[start of Data section]
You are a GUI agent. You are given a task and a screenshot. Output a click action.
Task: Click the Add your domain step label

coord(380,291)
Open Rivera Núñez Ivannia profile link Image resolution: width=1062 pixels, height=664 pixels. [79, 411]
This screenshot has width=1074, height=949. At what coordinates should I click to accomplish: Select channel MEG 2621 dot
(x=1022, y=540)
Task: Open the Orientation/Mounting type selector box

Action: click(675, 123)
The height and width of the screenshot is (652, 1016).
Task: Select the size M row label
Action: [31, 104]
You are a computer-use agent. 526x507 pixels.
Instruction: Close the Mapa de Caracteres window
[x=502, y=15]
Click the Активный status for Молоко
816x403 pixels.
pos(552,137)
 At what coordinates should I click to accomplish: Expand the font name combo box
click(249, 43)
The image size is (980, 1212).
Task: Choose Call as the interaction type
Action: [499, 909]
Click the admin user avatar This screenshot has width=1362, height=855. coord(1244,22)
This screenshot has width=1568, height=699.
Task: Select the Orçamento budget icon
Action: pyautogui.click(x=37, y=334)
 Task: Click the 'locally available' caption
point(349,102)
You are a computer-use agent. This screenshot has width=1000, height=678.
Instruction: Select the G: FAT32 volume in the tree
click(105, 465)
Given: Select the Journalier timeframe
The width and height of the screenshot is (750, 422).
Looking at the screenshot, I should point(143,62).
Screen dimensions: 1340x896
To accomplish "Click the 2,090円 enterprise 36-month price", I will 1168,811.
[end of Data section]
**Aim of the exercise**
Output everything in the entries above from the line containing "You are a computer-use agent. 526x507 pixels." down to the line containing "Action: [499, 909]", both of those lines included, exactly as they appear.

**Response below**
You are a computer-use agent. 526x507 pixels.
Instruction: Close the Mapa de Caracteres window
[x=502, y=15]
Click the Активный status for Молоко
816x403 pixels.
pos(552,137)
 At what coordinates should I click to accomplish: Expand the font name combo box
click(249, 43)
The image size is (980, 1212).
Task: Choose Call as the interaction type
Action: [499, 909]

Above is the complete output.